• **Task instructions**
Your answer should be the entries below, reproduced character for character.

(Stored data entries)
§
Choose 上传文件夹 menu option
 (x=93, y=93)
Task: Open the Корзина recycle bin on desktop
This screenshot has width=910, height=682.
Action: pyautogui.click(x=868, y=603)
§
• **Worked solution**
Choose 上传文件夹 menu option
 (x=93, y=93)
Task: Open the Корзина recycle bin on desktop
This screenshot has width=910, height=682.
Action: pyautogui.click(x=868, y=603)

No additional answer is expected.